What to work on » Reproduce verbatim the lines of the data below, starting with the line that contains "515x335 pixels. At" and going on through the last line of the data.

++++ Extracted data ++++

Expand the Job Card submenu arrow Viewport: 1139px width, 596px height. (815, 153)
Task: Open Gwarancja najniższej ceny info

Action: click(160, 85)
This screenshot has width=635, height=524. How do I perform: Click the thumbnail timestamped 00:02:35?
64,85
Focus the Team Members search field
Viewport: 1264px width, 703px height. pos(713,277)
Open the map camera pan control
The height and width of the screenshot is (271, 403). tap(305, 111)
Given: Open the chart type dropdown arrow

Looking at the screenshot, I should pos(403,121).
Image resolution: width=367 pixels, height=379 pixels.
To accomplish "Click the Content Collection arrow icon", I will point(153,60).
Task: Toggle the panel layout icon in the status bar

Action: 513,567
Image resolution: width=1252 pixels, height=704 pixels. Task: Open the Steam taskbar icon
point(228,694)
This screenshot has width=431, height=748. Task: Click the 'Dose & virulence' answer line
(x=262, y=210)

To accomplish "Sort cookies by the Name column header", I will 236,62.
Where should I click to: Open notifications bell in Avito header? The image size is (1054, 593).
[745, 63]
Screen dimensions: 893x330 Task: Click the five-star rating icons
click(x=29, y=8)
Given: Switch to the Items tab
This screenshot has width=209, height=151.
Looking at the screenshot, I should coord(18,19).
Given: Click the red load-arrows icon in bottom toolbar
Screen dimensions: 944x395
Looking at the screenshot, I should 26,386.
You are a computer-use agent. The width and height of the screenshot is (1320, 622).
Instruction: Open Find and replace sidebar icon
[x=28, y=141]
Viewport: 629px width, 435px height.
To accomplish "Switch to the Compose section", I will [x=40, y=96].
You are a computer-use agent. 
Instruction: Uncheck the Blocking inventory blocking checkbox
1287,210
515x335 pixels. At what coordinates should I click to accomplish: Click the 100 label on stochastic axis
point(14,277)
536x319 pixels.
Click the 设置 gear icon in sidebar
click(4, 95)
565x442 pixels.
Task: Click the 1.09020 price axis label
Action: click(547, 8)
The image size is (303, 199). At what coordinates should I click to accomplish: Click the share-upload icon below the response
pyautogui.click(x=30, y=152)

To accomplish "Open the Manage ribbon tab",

++++

Exercise solution »
515x335 pixels. At what coordinates should I click to accomplish: Click the 100 label on stochastic axis
point(14,277)
536x319 pixels.
Click the 设置 gear icon in sidebar
click(4, 95)
565x442 pixels.
Task: Click the 1.09020 price axis label
Action: click(547, 8)
The image size is (303, 199). At what coordinates should I click to accomplish: Click the share-upload icon below the response
pyautogui.click(x=30, y=152)

To accomplish "Open the Manage ribbon tab",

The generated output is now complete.